[Stored items]

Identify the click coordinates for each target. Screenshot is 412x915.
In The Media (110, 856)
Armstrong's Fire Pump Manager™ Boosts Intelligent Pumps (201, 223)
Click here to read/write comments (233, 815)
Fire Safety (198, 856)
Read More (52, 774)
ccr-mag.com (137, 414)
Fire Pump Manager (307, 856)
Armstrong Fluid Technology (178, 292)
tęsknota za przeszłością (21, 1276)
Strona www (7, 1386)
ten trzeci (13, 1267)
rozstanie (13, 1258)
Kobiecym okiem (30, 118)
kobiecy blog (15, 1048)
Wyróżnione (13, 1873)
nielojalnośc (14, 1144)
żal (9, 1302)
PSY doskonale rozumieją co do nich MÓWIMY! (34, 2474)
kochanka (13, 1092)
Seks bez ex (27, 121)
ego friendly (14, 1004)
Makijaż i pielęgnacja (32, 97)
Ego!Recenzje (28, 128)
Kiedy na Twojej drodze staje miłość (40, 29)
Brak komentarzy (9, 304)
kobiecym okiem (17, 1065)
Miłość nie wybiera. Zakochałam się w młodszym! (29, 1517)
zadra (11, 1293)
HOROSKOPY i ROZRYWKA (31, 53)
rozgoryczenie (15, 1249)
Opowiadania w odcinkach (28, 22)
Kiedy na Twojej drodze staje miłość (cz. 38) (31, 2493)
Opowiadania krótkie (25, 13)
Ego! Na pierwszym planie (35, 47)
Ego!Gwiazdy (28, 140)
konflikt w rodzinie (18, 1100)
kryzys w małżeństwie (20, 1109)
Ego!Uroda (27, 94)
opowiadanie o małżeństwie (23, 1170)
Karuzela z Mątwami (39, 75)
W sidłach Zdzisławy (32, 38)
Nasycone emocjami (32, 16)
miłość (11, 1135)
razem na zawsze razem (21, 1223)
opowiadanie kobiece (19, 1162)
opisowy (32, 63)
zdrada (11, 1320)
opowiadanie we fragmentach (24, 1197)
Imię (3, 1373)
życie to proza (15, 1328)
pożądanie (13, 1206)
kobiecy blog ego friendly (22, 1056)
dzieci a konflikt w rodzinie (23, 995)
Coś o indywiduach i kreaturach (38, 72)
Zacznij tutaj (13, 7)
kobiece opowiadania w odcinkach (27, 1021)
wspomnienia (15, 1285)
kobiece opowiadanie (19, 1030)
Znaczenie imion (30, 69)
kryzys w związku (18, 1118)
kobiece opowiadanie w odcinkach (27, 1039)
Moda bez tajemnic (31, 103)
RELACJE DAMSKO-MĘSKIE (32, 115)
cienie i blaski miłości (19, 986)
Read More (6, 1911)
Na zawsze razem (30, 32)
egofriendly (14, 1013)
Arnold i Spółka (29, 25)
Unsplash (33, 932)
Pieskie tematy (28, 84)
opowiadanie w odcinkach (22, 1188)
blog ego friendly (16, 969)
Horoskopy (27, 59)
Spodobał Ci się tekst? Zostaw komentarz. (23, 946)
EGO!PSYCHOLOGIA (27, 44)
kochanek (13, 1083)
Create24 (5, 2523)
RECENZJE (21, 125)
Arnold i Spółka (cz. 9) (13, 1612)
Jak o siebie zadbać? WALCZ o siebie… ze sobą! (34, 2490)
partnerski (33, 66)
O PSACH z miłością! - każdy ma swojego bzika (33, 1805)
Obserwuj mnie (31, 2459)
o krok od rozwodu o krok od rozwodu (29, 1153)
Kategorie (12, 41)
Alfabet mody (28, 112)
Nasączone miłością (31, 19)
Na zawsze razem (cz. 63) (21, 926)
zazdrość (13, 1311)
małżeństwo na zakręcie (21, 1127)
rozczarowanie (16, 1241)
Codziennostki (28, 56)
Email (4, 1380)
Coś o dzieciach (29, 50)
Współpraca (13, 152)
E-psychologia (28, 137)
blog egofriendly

**REQUIRED WORK**
Provide the count of lines above that contain "odcinkach", without any other words.

**COMPLETED EXERCISE**
4